> _选段_:
⟨
鉴于条件 2 被覆盖写的地址最低位应为0,且其后为符合条件的可覆盖的环境变量。
被覆盖位置环境变量的key必须与预期写入的key满足:var、hash_value和var_len均相同,才可能被读取。
执行FCGI_PUTENV(request, "ORIG_PATH_INFO",
orig_path_info);时,分别写入ORIG_SCRIPT_NAME、orig_script_name("ORIG_SCRIPT_NAME/index.php/PHP_VALUE\nAAAAAA")。
相应地,我们可以:
- 通过控制query_string的长度,使path_info恰好处于新fcgi_hash_seg的data首位,这时我们仅需移动8+8+8+len("PATH_INFO\0")+N= 34 + N即可完成对char* pos的篡改。满足条件1,2的要求。
⟩
> _存储记录_:
⟨
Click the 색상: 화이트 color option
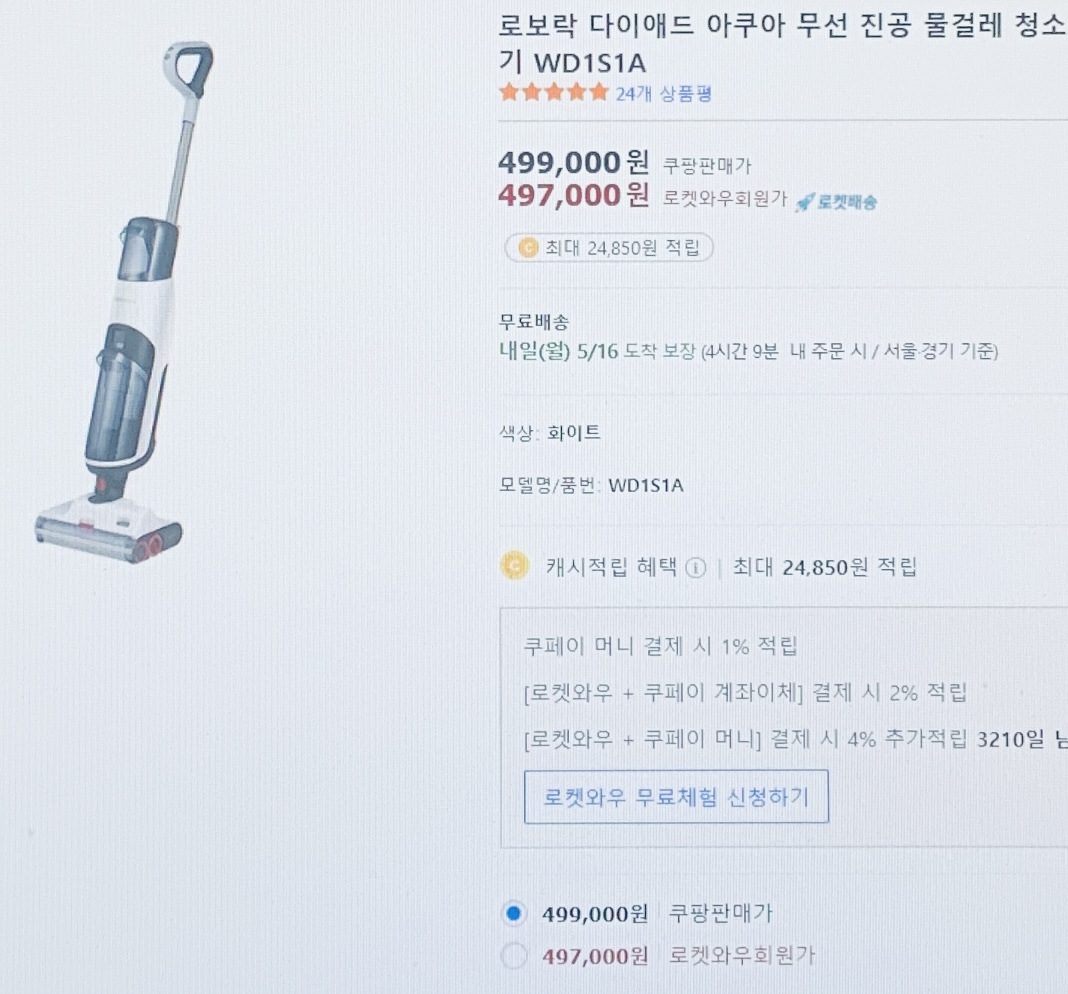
⟩
⟨
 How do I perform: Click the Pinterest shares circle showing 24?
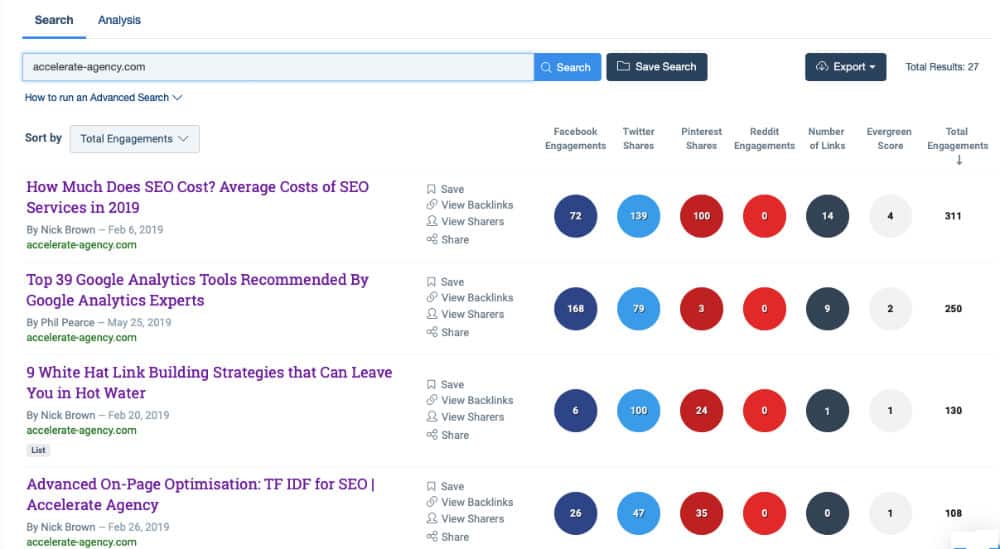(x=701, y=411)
⟩
> _任务要求_:
1. 根据选段回答下列问题:
(a) 依照条件 2,被覆盖写的地址最低位应为多少?
(b) 被覆盖位置环境变量的key必须在哪几项上与预期写入的key相同?
(c) 通过控制哪一项的长度,可以使path_info恰好处于新fcgi_hash_seg的data首位?
2. 请一字不差地打印选段中从“鉴于条件 2 被覆盖写的地址最低位应为0,且其后为符合条件的可覆盖的环境变量。”到“34 + N即可完成对char* pos的篡改。满足条件1,2的要求。”的部分。
3. 请写出这段讲述FCGI环境变量覆盖的文字在末句之后的后续内容。
这些记录与选段内容并无关联。

> _练习答案_:
1.
(a) 0
(b) var、hash_value和var_len
(c) query_string

2.
鉴于条件 2 被覆盖写的地址最低位应为0,且其后为符合条件的可覆盖的环境变量。
被覆盖位置环境变量的key必须与预期写入的key满足:var、hash_value和var_len均相同,才可能被读取。
执行FCGI_PUTENV(request, "ORIG_PATH_INFO",
orig_path_info);时,分别写入ORIG_SCRIPT_NAME、orig_script_name("ORIG_SCRIPT_NAME/index.php/PHP_VALUE\nAAAAAA")。
相应地,我们可以:
- 通过控制query_string的长度,使path_info恰好处于新fcgi_hash_seg的data首位,这时我们仅需移动8+8+8+len("PATH_INFO\0")+N= 34 + N即可完成对char* pos的篡改。满足条件1,2的要求。

3.
- 通过自定义http header,操纵request header的长度将预期覆盖的环境变量放置到特定的位置(0x____00+len("ORIG_SCRIPT_NAME")+len("/index.php/"))。满足条件3,5要求。(在NGINX中,HTTP中的请求头会以"HTTP_XXX"的形式传入PHP-FPM,随后写入到request-env中)
- Exp作者提供了EBUT这个自定义头,其env变量名HTTP_EBUT与PHP_VALUE在长度和hash_value方面相等,且PHP_VALUE会在后续处理中被尝试读取(ini =
FCGI_GETENV(request, "PHP_VALUE")